The findings may throw into question scientific knowledge about Earth's geomagnetic field reversals, when the magnetic north pole flips to the south pole, and vice versa.
Geomagnetic field reversals happen every few hundred thousand years and take several thousand years to complete. Bogue and his research colleague, Jonathan Glen of the U.S. Geological Survey in Menlo Park, Calif., studied 15 million year-old lava flows in a Nevada mountain range, Sheep Creek Range. In particular, they used Occidental's super-conducting rock magnetometer to analyze the magnetization of a 13-foot thick lava flow that had erupted as the geomagnetic field was reversing polarity.
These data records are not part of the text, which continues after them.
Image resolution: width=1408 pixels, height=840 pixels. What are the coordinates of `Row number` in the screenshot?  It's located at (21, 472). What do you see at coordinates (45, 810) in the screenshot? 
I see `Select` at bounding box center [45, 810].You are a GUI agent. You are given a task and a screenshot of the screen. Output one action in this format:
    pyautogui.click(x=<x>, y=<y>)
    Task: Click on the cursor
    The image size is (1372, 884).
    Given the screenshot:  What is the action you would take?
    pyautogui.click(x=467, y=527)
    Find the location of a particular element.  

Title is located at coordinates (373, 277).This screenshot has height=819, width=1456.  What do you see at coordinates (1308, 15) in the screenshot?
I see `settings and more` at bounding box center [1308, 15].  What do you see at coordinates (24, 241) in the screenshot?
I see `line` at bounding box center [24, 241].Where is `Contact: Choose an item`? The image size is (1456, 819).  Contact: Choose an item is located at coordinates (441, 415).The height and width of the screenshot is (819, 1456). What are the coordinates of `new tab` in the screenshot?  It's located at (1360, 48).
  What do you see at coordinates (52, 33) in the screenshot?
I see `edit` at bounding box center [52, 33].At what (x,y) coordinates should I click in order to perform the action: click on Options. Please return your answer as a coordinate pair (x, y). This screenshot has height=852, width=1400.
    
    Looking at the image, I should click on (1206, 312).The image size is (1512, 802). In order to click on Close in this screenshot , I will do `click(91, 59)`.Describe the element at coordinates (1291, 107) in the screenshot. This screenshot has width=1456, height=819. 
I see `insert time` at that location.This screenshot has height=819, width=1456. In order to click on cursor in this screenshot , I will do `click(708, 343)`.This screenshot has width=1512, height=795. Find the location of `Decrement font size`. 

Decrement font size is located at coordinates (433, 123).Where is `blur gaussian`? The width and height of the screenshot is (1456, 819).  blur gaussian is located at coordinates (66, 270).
They discovered that the lava flow contains two magnetic patterns acquired within about a year of each other as the lava cooled. The patterns differ in direction by 53 degrees, implying that the geomagnetic field was changing at a rate of about one degree per week. The team will publish their findings in an upcoming issue of Geophysical Research Letters.
"This rapid field movement happened toward the end of a several-thousand year long reversal," Bogue said. "Other evidence suggests that the polarity reversal is a very unsteady process, with periods of standstill as well as rapid change."
Serendipity played a role in the geologists' research. Bogue was initially interested in rocks in Argenta Rim, just southeast of Sheep Creek Range. Those rocks turned out to be a dead end. But instead of packing up his equipment and going home, Bogue decided to look at Sheep Creek Range since it was close. And that's where he and Glen eventually struck paleomagnetic gold.
"The preliminary results were very intriguing, and we got a sense that it was worthwhile to do a more detailed study," Bogue said.
Their research, funded by National Science Foundation grants, also brings more credence to a similar instance - the only other example discovered so far - found at Oregon's Steens Mountain in 1995. The researchers for the earlier study analyzed lava flows 1.2 million years older than the rock at Sheep Creek Range and found evidence of an episode of a 6-degree per day change. That rate of directional change was so high that many in the earth science found it hard to accept.
Humans cannot directly sense geomagnetic field reversal. Even an episode of rapid field change would be extremely hard to detect unless one used a compass at the exact location of rapid change at exactly the right time. As for a polarity reversal's effect on global-positioning devices, such instruments rely on satellites rather than the magnetic field, so there is no direct connection, Bogue said.
Scientists don't know why the Earth's magnetic fields flip, Bogue added. Geomagnetic field polarity reversals somehow arise from the turbulent fluidity in the Earth's super-hot core, but nobody really knows the details. Like Earth, stars and many planets have magnetic fields. In the case of the Sun, the magnetic field reverses polarity every 11 years.
Earth's magnetic field helps protect our planet from the solar wind. It also serves as a navigational tool for organisms such as pigeons, bees and even bacteria.